Мы с ней пришли к выводу, что пора ехать в больницу, но не могли этого сделать, потому что на машине уехал отец Дейны. Когда он вернулся, мы завопили, едва они оба переступили порог:
— Давай назад, в машину! Едем в больницу!
Мы приехали туда в десять часов вечера. В десять утра на следующий день я все еще была в родовых муках.
— Мне хочется свеситься с дерева головой вниз! — кричала я.
Это был, как я понимаю, чисто животный инстинкт, как у обезьян, ведь у них так все и происходит. Они вертятся, садятся, припадают к земле, бегают и раскачиваются, пока не родится детеныш. Они не лежат на столе. С тех пор Дейна дразнит меня Обезьянкой. Он дурачится и кричит фальцетом:
— Ай, мне хочется свеситься с дерева головой вниз!
Пока мы находились в родильном зале, будущий папаша непрестанно давал мне указания:
— Дыши, детка, дыши сильнее.
— ХРЕН ТЕБЕ! Уберите этого козла отсюда подальше! Я тебя, урода, прибью, мать твою…
Боже правый, мне хотелось пристрелить его! Я мечтала умереть, но перед этим убедиться, что мне удалось его прикончить.

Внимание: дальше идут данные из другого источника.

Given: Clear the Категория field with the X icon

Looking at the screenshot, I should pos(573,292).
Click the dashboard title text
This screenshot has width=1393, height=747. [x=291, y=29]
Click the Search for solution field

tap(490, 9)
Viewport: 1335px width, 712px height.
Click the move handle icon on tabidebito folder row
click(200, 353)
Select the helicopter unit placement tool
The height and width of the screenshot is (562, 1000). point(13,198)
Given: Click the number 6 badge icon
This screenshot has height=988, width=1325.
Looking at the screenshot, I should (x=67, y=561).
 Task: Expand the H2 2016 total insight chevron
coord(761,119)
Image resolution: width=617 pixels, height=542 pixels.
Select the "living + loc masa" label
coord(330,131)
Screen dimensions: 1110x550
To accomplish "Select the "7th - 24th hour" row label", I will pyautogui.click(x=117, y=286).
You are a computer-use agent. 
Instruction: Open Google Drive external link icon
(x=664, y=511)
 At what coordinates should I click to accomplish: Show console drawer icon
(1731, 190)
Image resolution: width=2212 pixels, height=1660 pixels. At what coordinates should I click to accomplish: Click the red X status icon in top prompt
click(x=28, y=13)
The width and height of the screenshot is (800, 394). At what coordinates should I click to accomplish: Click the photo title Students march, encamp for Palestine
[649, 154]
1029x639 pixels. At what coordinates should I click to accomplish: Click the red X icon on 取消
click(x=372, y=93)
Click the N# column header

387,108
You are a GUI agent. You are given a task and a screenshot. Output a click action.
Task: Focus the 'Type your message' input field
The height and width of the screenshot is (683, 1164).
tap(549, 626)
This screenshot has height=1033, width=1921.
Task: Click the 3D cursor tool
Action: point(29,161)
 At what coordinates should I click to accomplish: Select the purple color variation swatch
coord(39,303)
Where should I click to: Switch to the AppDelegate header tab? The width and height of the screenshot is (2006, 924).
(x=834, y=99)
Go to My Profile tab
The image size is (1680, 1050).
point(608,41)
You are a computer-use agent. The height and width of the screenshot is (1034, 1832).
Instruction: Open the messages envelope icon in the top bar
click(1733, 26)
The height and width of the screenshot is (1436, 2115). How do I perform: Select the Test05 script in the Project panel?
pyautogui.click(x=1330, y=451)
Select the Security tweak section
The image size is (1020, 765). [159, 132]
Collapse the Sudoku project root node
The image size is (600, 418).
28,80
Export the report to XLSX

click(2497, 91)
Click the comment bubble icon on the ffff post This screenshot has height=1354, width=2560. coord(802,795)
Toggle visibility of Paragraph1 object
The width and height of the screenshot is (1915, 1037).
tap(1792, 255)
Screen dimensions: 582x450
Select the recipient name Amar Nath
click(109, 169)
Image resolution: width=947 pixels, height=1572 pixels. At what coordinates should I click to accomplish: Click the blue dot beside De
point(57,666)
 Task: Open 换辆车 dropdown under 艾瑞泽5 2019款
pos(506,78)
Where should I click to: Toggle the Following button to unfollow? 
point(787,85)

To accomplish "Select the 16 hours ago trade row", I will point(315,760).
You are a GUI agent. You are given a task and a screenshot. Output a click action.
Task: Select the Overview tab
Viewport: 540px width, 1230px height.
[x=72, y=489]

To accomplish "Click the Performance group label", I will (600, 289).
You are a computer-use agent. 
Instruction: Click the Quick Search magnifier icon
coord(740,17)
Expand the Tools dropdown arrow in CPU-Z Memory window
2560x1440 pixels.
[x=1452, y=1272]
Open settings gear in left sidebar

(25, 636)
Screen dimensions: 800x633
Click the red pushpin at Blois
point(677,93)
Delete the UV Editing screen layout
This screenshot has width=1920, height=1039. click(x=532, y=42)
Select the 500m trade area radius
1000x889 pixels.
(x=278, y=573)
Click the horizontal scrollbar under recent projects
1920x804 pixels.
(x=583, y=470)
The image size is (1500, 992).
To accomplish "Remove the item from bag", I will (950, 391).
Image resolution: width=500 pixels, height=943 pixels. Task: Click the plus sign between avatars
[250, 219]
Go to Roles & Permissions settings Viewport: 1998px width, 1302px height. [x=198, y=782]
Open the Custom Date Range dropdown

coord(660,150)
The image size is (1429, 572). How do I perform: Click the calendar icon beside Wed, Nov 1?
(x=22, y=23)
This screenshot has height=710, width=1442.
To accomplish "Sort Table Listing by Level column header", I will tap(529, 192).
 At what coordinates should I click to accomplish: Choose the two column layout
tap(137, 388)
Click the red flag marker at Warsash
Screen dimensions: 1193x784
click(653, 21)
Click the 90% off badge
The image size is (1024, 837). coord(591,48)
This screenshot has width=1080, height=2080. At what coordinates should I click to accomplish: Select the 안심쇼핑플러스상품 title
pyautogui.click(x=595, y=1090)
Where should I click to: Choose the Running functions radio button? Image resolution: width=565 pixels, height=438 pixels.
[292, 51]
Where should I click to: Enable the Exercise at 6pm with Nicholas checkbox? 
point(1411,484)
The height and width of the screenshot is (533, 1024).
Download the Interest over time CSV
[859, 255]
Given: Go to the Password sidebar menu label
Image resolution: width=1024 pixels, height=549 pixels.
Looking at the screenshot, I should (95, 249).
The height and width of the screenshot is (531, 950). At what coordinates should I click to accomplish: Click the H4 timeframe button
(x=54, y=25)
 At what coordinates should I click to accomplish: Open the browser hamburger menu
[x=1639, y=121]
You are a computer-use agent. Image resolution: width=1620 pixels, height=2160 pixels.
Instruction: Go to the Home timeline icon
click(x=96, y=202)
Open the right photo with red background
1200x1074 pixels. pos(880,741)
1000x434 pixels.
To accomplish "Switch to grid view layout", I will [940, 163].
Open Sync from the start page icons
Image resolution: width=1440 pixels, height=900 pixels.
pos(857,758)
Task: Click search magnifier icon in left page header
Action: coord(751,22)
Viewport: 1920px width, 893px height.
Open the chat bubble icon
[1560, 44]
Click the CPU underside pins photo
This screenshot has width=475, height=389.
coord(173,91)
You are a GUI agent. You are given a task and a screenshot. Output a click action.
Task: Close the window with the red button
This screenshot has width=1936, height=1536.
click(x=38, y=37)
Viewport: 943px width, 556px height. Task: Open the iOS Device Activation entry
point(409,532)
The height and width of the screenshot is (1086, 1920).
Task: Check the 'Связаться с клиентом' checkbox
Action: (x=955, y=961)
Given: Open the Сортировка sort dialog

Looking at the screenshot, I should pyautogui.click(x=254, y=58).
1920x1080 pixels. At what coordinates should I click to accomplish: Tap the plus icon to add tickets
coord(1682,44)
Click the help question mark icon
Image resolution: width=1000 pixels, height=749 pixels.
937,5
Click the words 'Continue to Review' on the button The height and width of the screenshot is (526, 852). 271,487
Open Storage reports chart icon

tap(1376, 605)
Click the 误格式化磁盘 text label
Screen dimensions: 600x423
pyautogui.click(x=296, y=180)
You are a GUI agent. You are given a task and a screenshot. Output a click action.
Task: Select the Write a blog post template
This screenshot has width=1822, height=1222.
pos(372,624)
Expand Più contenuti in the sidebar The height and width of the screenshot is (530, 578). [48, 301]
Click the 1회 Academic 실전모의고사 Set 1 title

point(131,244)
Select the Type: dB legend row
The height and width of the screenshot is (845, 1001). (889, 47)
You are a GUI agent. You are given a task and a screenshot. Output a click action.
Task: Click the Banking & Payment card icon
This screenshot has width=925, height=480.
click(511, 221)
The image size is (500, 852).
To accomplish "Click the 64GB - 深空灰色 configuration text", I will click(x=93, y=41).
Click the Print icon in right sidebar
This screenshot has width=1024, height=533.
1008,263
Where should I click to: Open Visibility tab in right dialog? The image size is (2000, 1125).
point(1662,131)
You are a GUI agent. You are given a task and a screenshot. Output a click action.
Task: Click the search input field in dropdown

Наконец в полдень все свершилось. Я испытывала огромную благодарность к лондонскому доктору, который прооперировал меня в свое время: невозможно даже представить, как бы я выдержала такие роды, если бы по-прежнему была зашита. И вот после девяти месяцев ожидания и трех дней мучений все волшебным образом свершилось. У-у-ух ты! После всего, что пришлось вытерпеть, я была так рада видеть его — такую крошку! Он был красавчиком с шелковистыми черными волосиками, крошечным ротиком, с длинными ступнями и пальчиками. Росту в нем было больше пятидесяти сантиметров, но весил он всего два кило двести. Мой сынишка сразу же воскликнул: «Ах!» — и стал с любопытством рассматривать зал. «Так вот, значит, что это такое? Так оно выглядит? Это свет?» Должно быть, ему это понравилось — после девяти месяцев в темноте.